* Task prompt:
Every record below should be printed exactly as it appears.

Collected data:
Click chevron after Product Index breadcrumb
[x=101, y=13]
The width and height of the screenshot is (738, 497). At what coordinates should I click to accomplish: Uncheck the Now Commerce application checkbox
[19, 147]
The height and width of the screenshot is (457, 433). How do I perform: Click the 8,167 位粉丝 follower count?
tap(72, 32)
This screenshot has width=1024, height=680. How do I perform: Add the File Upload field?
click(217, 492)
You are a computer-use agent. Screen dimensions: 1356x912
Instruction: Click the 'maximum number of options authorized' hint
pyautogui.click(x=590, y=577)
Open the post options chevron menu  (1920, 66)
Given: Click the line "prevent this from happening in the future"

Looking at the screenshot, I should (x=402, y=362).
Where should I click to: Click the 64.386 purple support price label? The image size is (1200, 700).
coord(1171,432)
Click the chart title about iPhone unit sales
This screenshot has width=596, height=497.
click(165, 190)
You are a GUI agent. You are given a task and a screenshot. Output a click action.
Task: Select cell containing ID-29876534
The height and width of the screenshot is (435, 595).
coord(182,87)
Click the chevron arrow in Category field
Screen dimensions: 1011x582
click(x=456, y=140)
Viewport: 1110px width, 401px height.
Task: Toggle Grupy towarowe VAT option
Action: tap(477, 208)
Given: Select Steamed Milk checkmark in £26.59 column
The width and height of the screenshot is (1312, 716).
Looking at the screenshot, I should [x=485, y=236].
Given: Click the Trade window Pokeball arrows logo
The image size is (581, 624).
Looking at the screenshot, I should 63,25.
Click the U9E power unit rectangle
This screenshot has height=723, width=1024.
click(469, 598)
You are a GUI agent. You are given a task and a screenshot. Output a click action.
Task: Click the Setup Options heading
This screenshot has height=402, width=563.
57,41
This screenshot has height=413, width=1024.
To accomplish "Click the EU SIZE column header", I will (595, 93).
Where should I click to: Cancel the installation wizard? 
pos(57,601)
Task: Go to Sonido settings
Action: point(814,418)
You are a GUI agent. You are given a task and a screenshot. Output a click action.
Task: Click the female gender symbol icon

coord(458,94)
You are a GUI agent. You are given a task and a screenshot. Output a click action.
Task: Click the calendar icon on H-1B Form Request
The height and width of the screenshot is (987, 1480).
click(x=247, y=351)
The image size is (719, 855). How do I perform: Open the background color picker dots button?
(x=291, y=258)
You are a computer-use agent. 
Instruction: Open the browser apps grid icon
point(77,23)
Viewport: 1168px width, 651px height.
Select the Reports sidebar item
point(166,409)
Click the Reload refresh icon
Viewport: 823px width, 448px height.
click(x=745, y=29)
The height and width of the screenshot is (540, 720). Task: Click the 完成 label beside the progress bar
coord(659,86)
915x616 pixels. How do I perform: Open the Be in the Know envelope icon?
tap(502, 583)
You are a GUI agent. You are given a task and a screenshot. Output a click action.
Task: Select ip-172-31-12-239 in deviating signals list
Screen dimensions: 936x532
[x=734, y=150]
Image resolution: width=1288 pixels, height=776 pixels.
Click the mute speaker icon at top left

* Finished task:
Click chevron after Product Index breadcrumb
[x=101, y=13]
The width and height of the screenshot is (738, 497). At what coordinates should I click to accomplish: Uncheck the Now Commerce application checkbox
[19, 147]
The height and width of the screenshot is (457, 433). How do I perform: Click the 8,167 位粉丝 follower count?
tap(72, 32)
This screenshot has width=1024, height=680. How do I perform: Add the File Upload field?
click(217, 492)
You are a computer-use agent. Screen dimensions: 1356x912
Instruction: Click the 'maximum number of options authorized' hint
pyautogui.click(x=590, y=577)
Open the post options chevron menu  (1920, 66)
Given: Click the line "prevent this from happening in the future"

Looking at the screenshot, I should (x=402, y=362).
Where should I click to: Click the 64.386 purple support price label? The image size is (1200, 700).
coord(1171,432)
Click the chart title about iPhone unit sales
This screenshot has width=596, height=497.
click(165, 190)
You are a GUI agent. You are given a task and a screenshot. Output a click action.
Task: Select cell containing ID-29876534
The height and width of the screenshot is (435, 595).
coord(182,87)
Click the chevron arrow in Category field
Screen dimensions: 1011x582
click(x=456, y=140)
Viewport: 1110px width, 401px height.
Task: Toggle Grupy towarowe VAT option
Action: tap(477, 208)
Given: Select Steamed Milk checkmark in £26.59 column
The width and height of the screenshot is (1312, 716).
Looking at the screenshot, I should [x=485, y=236].
Given: Click the Trade window Pokeball arrows logo
The image size is (581, 624).
Looking at the screenshot, I should 63,25.
Click the U9E power unit rectangle
This screenshot has height=723, width=1024.
click(469, 598)
You are a GUI agent. You are given a task and a screenshot. Output a click action.
Task: Click the Setup Options heading
This screenshot has height=402, width=563.
57,41
This screenshot has height=413, width=1024.
To accomplish "Click the EU SIZE column header", I will (595, 93).
Where should I click to: Cancel the installation wizard? 
pos(57,601)
Task: Go to Sonido settings
Action: point(814,418)
You are a GUI agent. You are given a task and a screenshot. Output a click action.
Task: Click the female gender symbol icon

coord(458,94)
You are a GUI agent. You are given a task and a screenshot. Output a click action.
Task: Click the calendar icon on H-1B Form Request
The height and width of the screenshot is (987, 1480).
click(x=247, y=351)
The image size is (719, 855). How do I perform: Open the background color picker dots button?
(x=291, y=258)
You are a computer-use agent. 
Instruction: Open the browser apps grid icon
point(77,23)
Viewport: 1168px width, 651px height.
Select the Reports sidebar item
point(166,409)
Click the Reload refresh icon
Viewport: 823px width, 448px height.
click(x=745, y=29)
The height and width of the screenshot is (540, 720). Task: Click the 完成 label beside the progress bar
coord(659,86)
915x616 pixels. How do I perform: Open the Be in the Know envelope icon?
tap(502, 583)
You are a GUI agent. You are given a task and a screenshot. Output a click action.
Task: Select ip-172-31-12-239 in deviating signals list
Screen dimensions: 936x532
[x=734, y=150]
Image resolution: width=1288 pixels, height=776 pixels.
Click the mute speaker icon at top left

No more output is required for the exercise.